22 de mayo de 2026

¿Hay plata para los senadores?: las dietas podrían pasar de 4,5 a 9 millones de pesos en enero

En las próximas semanas, podría concretarse un aumento sustancial en las dietas de los senadores, que pasarían de 4.500.000 a más de 9.000.000 de pesos, lo que desataría una nueva controversia en medio de un clima político ya convulsionado.

La causa de este incremento es una iniciativa aprobada en abril de este año, que actualizó los módulos salariales de los legisladores, enganchándolos con las paritarias de los trabajadores del Congreso. Esto significa que cada ajuste salarial que se otorgue a los empleados del Poder Legislativo será replicado automáticamente en los sueldos de los senadores.

El proyecto fue aprobado por una mayoría considerable de los senadores, con un procedimiento veloz y sin debate, y solo algunos pocos se opusieron.

Sin embargo, en agosto pasado, el Senado suspendió la aplicación de esta actualización salarial bajo la resolución 27/24, que dejó en suspenso el aumento hasta el 31 de diciembre.
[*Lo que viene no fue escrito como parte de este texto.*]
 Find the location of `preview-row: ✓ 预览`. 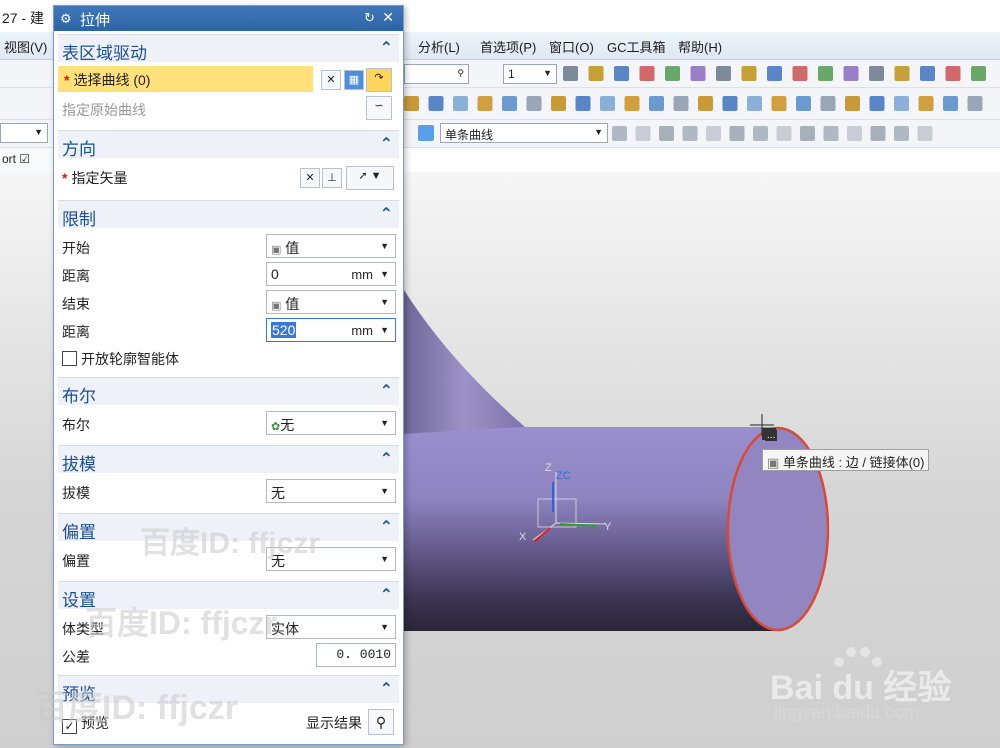

preview-row: ✓ 预览 is located at coordinates (86, 724).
En ese momento, los sindicatos que operan en la órbita legislativa activaron la cláusula de ajuste, pero la implementación de los aumentos quedó en stand by.

En declaraciones a la agencia Noticias Argentinas, el senador y presidente del bloque PRO, Luis Juez (Córdoba), quien votó en contra del aumento, señaló que el mecanismo adoptado para el ajuste de dietas en la última actualización es «vergonzoso e inexplicable», y sostuvo que este tipo de decisiones hacen imposible justificar un nuevo reajuste salarial. «Nos impide de cualquier manera ser acreedores de cualquier reajuste», afirmó el legislador.

A medida que se acerca el fin del año, la situación se complica. Ni el bloque libertario, dirigido por Ezequiel Atauche (Jujuy), ni la Unión Cívica Radical (UCR), presidida por Eduardo Vischi (Corrientes), han mostrado intención de extender la suspensión de la resolución 27/24, lo que deja al Senado a las puertas de una nueva controversia, justo cuando el cuerpo busca cerrar el año tras la remoción de Kueider.

Aunque la fecha oficial en la que vence la resolución es el 31 de diciembre, los senadores tienen un margen de al menos dos semanas adicionales en enero para reactivar el mecanismo de ajuste, ya que, si se actualizan las dietas, los nuevos montos entrarían en vigor recién en febrero. Esto les otorgaría unos días más antes de que las oficinas administrativas comiencen a procesar los pagos correspondientes.

En la sesión del jueves pasado, la vicepresidenta y presidenta del Senado, Victoria Villarruel, intentó incorporar la discusión sobre el aumento de las dietas en medio del debate sobre el futuro de Kueider. No obstante, la propuesta no fue bien recibida y no prosperó. Villarruel, consciente de la delicada situación política, espera que los presidentes de los bloques firmen una nota prorrogando la resolución 27/24, tal como ocurrió en agosto, para evitar ser ella misma quien anuncie un posible incremento salarial.

En declaraciones posteriores a la sesión, Villarruel expresó: «Solicité que se tratara el congelamiento de las dietas de los senadores, porque a partir del primero de enero se comienzan a actualizar automáticamente. Cuestión que espero que los senadores traten». Y agregó, dirigiéndose indirectamente a la Casa Rosada: «No soy senadora, solo facilito las condiciones para el tratamiento de este tema. No soy la que toma las decisiones. Por lo cual, entendiendo el esfuerzo que está haciendo la población, creo que debemos estar a la altura y por eso deben estar congeladas las dietas de los senadores».

A pocas semanas del cierre de un año marcado por la polémica expulsión de Kueider y la crisis interna que atraviesa la Cámara Alta, el Senado podría enfrentarse a una nueva ola de críticas por el aumento de las dietas, un tema que no deja de generar malestar entre la opinión pública y podría desencadenar un nuevo escándalo en el Poder Legislativo.